Ken Sherry is a big fish in a small pond (in more ways than one, as we
discover). A minor celebrity DJ from the metropolis of Brisbane, he has
escaped - for murky reasons apparently related to some disgrace attached
to his recent third divorce - to the very small rural town of Sunray,
on the River Murray. 40-something Ken is a shopworn lounge lizard, detached
and world weary, and with a seductive voice, full of ennui, to match.
It's a voice which is perfect for the kind of rambling, cliché-laden,
personal monologues, interspersed with syrupy, overproduced 1970s love
songs that make up his on-air performance: "a dissipated Barry Manilow
wannabe addicted to fake intimacy" is how one reviewer memorably categorizes
him (Turan- see Reviews).
Unwittingly, Ken moves in next door to the Hurley sisters; 30-ish, hairdresser,
Vicki-Ann and 20 year old Dimity, who works at the town's Chinese restaurant.

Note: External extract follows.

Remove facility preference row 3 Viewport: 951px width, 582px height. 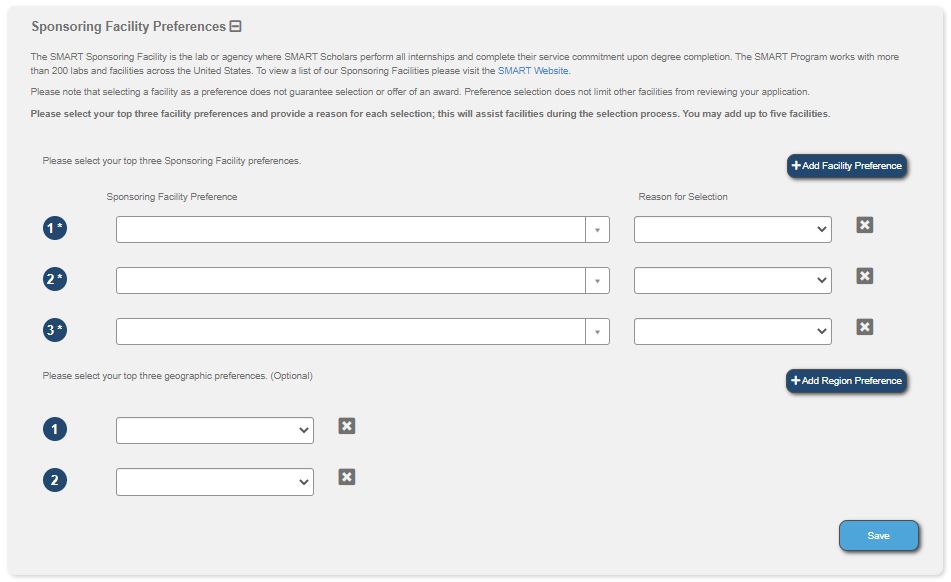[x=865, y=327]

The older sister is unspeakably thrilled by Ken's "celebrity" credentials,
immediately identifies him as husband material and sets about reeling
him in. A firm believer in the route to a man's heart being via his stomach,
the prim, perky, man-hungry, Vicki-Ann besieges him with casseroles -
and herself with delusions of romantic grandeur. However, to her enormous
irritation, it is her younger sister Dimity - socially awkward, insecure,
curiously innocent and odd (she seems obsessed with fish) - who inveigles
herself into Ken's dubious "affections". Ken takes full advantage of this
sibling rivalry and follows his highly unerotic, lazy seduction of Dimity,
by giving Vicki -Ann the same treatment.
Cultural Context
Sources of the Film
Love Serenade is the debut feature film for Shirley Barrett (writer
and director). Barrett confesses to being an avid reader of women's magazines,
especially the "problem pages". Indeed, she has her own collection of
favorite questions from these pages, some of which make sly cameo performances
in the movie. As an additional source for the film, Barrett admits to
having "pilfered from the pathetic scrawlings of … [her] own youthful
diaries" ( Barrett - see Resources).
Fish
The film was shot in 35 days in Robinvale, a small town on the border
of the states of New South Wales and Victoria. Robinvale is situated on
the River Murray, Australia's longest and most important river (some call
it a lifeline, in this, the driest continent on earth) . As Vicki -Ann
and Dimity expound to Ken in one scene, the river, at times, can be unpredictable
and dangerous to water-skiers and swimmers. Dogs, too, according to the
sisters. They get into a heated argument over the cause of death of their
own dog, Sooty: Vicki-Ann is convinced that "a hole" in the river "swallowed
him up": Dimity believes a fish took him, "a big fish. Probably a carp."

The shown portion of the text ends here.